Respondees representing a pan-European Hospital Pharmacy Europe readership were based in primarily university teaching (42%) or general (39%) hospitals. The number of beds served by pharmacy ranged from 101-350 (22%) to more than 1000 (15%), with, in some cases, thousands of individual items listed on hospital formularies. Eighty-three percent of responders provide a seven-day-a-week pharmaceutical service, and 67% of responders provide a unit dose service.
In those hospitals represented, 75% of unit-dose medicines were supplied to patients as opposed to wards, and, of these, 43% were in-patients. Where unit dosing was not being used, a striking 75% stated that the reason was cost, and 65% cited time as the reason. Where unit dosing was not being used, some readers expanded on the reasons, including ‘lack of time to properly evaluate potential benefit’, ‘is not UK Department of Health policy’, ‘the management does not know the benefits of unit dosing’, ‘not being used for patients as cost is too high’, ‘tried in the 1990s but equipment was not GMP compliant’ and ‘barcoding difficulties’.
Where pharmaceutical products were being supplied as unit doses, 84% were for solid oral doses (Fig. 1).
The majority of medication that cannot be purchased directly from the manufacturer in unit dose form are kept in bulk and repackaged on site (Fig. 2) manually (Fig. 3).
Almost 60% of responders prepare unit doses in their pharmacies and there is an equal split between deblistering and cutting blisters.
When a machine is used for repackaging, it is for an average of five hours per day, requiring three-four man hours per day to support it in the task of repackaging as many as thousands of oral doses.
Where issue packaging is done for patients, the majority is for single dose in sachet, not several doses in sachet. Whether single or several, the prevalent reason refers to the method ‘serving the pharmacist goal of the right medicine to the right patient’.
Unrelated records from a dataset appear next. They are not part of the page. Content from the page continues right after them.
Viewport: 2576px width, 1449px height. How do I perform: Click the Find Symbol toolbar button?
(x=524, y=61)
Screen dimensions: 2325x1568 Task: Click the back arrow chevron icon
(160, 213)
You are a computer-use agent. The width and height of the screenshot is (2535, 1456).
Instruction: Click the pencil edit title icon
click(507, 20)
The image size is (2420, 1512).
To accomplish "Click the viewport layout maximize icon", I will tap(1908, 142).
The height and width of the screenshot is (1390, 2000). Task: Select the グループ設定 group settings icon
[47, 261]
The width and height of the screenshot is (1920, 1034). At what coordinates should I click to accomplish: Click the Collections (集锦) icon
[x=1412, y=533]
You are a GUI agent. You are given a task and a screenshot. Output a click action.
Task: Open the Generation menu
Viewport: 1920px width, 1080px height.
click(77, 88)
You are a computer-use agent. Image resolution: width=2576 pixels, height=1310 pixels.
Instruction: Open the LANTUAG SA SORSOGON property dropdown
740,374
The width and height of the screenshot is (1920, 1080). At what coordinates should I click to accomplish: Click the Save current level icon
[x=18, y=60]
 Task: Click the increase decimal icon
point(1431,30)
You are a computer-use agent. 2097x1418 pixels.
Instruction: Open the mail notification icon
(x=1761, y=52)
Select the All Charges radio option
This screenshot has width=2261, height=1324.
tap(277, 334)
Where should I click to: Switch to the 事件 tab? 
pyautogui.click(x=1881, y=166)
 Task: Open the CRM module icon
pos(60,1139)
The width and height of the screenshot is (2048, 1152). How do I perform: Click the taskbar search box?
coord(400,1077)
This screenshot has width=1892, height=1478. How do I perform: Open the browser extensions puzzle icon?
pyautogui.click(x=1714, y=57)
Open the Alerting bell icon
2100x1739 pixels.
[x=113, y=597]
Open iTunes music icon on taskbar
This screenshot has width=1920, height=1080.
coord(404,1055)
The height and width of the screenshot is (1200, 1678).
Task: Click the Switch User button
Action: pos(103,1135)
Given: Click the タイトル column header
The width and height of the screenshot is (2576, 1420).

When de-blistering or over-wrapping were being used, the method was selected ‘to create a uniform packaging model’, ‘because with this method we can buy medicines with the lowest price’ and ‘because it is safer than others’.
Barcoding technology is currently at point-of-care in only 21% of the facilities represented in this survey.
Almost 55% of responders issue unit doses on a daily basis (Fig. 4). Twenty-one percent of responders destroy unit doses that are returned unused, 28% recycle them and the remainder do a mixture of both.
In the patient areas, unit doses are stored in medicine carts/trolleys in the majority of cases (Fig. 5), and replenished by pharmacy staff (Fig. 6).
Electronic storage cabinets are not widely used yet either on the ward or in the pharmacy and purchasing plans sit within the next two-three years. The most important drivers for faster adoption of unit-dose distribution include ‘international standards on single-dose packaging and barcoding’, ‘better articles in the literature on how other hospitals have adopted’, ‘the level of resource involved’, ‘identify a need that justifies the cost and time’, ‘patient safety issues’ and ‘a culture shift’.
One respondee issued an excellent challenge at the end of his questionnaire: “These systems seem good in principle but any paper I have seen identifying benefit seem to show benefit relative to very inefficient process before. Staff hours spent on supply, waste at ward level and missed doses reported seem astonishing in some cases. We need to see benefit demonstrated where these rates are low.”
- Most of Europe is moving toward unit dose distribution.
- The period of in-patient supply is, in general, one or two days.
- There is an equal split between deblistering and cutting blisters.
- More hospitals would move to unit dose if there were no cost constraints.
- Approximately 20% of responders intend to buy cabinets, for either the pharmacy or the wards, in the next two-three years.